Ah bon, vous avez voté?
Il y a mille façons de contourner les obligations validées par le peuple, quitte à créer une véritable injustice. C’est en tout cas ce que font les caisses de pension, certaines plus que d’autres.
Le 7 mars 2010, la baisse du taux de conversion de 6,8% à 6,4% était rejetée par presque trois citoyens sur quatre. Mais, on l’oublie souvent, ce refus ne concernait que la part obligatoire de la prévoyance professionnelle, car le taux fixé par la Confédération est appliqué sur une partie limitée du capital, celle obtenue sur un salaire coordonné maximal de 59 925 fr.

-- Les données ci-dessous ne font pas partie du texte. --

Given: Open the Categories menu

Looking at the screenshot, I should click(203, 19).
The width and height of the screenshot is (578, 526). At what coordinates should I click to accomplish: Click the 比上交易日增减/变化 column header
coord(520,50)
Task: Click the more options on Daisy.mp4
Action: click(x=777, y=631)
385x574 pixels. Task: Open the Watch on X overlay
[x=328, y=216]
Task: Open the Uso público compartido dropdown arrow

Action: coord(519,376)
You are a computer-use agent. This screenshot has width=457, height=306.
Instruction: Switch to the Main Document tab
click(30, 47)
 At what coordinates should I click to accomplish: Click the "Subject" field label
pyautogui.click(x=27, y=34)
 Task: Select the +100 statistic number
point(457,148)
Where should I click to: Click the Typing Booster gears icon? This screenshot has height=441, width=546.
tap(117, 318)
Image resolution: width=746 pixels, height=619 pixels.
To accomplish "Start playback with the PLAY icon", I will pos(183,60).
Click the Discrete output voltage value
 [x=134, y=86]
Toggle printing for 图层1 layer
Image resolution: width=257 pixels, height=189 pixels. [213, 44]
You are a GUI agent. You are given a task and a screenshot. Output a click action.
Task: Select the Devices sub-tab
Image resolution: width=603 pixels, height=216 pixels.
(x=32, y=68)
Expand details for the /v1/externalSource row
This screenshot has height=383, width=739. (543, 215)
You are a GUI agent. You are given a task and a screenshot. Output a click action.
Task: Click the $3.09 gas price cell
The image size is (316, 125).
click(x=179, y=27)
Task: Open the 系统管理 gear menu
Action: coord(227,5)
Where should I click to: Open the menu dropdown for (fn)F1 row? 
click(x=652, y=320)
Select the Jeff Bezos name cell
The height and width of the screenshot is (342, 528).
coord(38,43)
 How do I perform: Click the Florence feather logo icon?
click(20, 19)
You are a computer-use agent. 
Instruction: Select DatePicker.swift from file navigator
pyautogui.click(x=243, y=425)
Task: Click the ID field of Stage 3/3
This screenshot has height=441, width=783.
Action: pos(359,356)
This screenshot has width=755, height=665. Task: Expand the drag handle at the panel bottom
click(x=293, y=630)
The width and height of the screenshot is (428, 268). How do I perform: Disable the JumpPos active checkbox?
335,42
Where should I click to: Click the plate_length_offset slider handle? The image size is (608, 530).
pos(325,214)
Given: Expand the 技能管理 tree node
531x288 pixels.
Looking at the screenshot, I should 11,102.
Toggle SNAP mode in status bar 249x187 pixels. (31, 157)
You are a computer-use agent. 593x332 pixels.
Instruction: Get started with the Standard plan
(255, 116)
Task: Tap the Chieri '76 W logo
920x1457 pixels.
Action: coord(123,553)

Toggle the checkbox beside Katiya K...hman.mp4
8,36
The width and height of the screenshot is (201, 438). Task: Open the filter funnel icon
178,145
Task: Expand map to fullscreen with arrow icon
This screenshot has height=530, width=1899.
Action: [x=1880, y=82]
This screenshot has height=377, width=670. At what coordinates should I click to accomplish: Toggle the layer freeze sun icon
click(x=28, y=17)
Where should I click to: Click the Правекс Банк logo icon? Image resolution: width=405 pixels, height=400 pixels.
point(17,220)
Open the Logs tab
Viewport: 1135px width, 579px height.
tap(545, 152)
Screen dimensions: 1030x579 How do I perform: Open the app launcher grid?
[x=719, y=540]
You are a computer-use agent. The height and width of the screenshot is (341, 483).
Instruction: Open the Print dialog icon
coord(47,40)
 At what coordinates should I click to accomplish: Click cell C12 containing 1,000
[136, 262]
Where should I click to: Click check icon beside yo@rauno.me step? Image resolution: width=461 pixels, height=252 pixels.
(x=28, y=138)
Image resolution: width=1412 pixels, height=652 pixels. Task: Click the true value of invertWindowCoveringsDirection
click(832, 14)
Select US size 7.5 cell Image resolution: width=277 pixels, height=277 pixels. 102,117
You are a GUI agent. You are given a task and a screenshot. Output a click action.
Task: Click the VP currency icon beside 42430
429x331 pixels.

Et il est possible de se retrouver en dessous de cette limite, tout en ayant aussi une part surobligatoire, notamment si les cotisations sont légèrement supérieures aux minima exigés par la loi. Conclusion: 75% des assurés sont concernés par ces suppléments dont la rémunération et la conversion sont laissées au libre arbitre des institutions de prévoyance.
Or, c’est là où le bât blesse. Car, pour se faciliter la tâche, mais aussi pour rectifier le tir imposé par la loi et le peuple, les caisses de pension appliquent ce qu’on appelle un «taux enveloppant». La technique consiste à imposer un rendement inférieur sur la totalité du capital, ce qui est possible tant que le résultat correspond au moins à la rente qu’on obtiendrait en multipliant la part obligatoire par 6,8%.
Exemple: une personne qui possède un capital de 300 000 fr. entièrement fondé sur le régime obligatoire va disposer d’une rente de 300 000 x 6,8% = 20 400 fr. Admettons qu’elle dispose d’un supplément de 40 000 fr. à titre surobligatoire et que sa caisse de pension retienne un taux enveloppant de 6%. Elle va donc obtenir une rente de 340 000 fr. x 6% = 20 400 fr. aussi. Ce qui revient à dire que la part surobligatoire est gratifiée d’un intérêt de 0%!
Or, le taux de conversion enveloppant moyen est aujourd’hui proche de 6% et descend même en dessous de 5% dans certaines caisses... CQFD.